::: ページ

川沿いを走る路線の場合,何度か川を渡って右岸と左岸を行ったり来たりすることが多いけど,身延線はずっと左岸を走る.

大きな窓から見える,富士川.

めちゃくちゃ険しいわけではないけれど,両側には山がそびえている.その間をカーブ・勾配で縫うように走って行く.なので,あんまりスピードが出せない.さっきも書いたように,最高速度は85km/h.

東海道本線での全力疾走とはうって変わって,のんびり走っていく.

モータの唸りも,6割くらいですぐに惰行に入る.

特急らしくないといえば,そうだけど,こういうローカル線でも特急を走らせてくれるのはありがたい.いくら遅いとはいえ,普通列車よりは1時間近く早く甲府に行ける.

列車はもう山梨県に入っている.

12:56,内船(うつぶな)駅に停車.知ってる人は知っている,各務原なでしこ自宅の最寄り駅.

ゆるキャン△作中で登場する内船駅

引用:アニメ ゆるキャン△公式イラスト,URL:https://www.yamanashi-kankou.jp/special/sp_yurucamp/illust.html

ゆるキャン△作中で,JR東海のこの駅が実名で登場する.

JR東海でこういうのに出してくれるの珍しいのでは?

反対側に停まっているのは,3630G列車(普通 富士行き).

内船の次は,身延線という路線に冠されている身延駅に停まる.身延駅では,各号車数人の乗降があった.身延線の中では,富士宮とか,この身延駅とかの利用者が多いのだろうか.

 

身延駅の次は,下部温泉駅.

ここで対向の上り特急列車「ふじかわ8号」と交換.

甲府まで2時間半の道のりのうち,唯一の特急列車同士の交換.

ふじかわ8号と交換

下部温泉は,名前の通り温泉街の最寄り駅.

観光客がちらほらと乗降した.僕は今回身延線に乗車するまで,この温泉郷の名前は知らなかった.地図を見る限りはそんなに大きくはなさそうだけど,駅前の雰囲気は素朴でよさそうだった.今度は下部温泉で途中下車して,温泉に入ってみようかな~.

甲府盆地を快走

下部温泉からまたしばらくは,ゆっくり走る.

::::::
::: 提供データ

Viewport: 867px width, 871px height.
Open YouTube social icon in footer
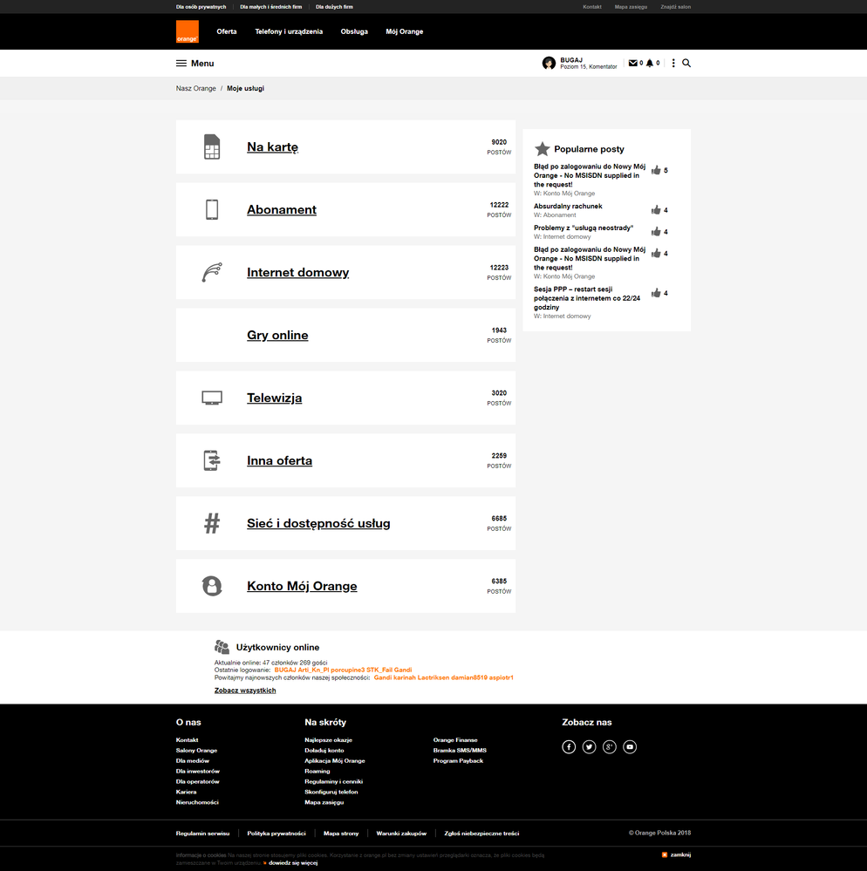630,747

::::::

身延線に乗った記録のページをもとに、次の問いに答えてください。
(a) 身延線の最高速度は何km/hですか。
(b) 内船駅に停車した時刻は何時何分ですか。
(c) 下部温泉駅で交換した対向の上り特急列車の名前は何ですか。
答えはページに書かれている内容だけを根拠にしてください。

解答>
(a) 85km/hです。
(b) 12時56分です。
(c) 「ふじかわ8号」です。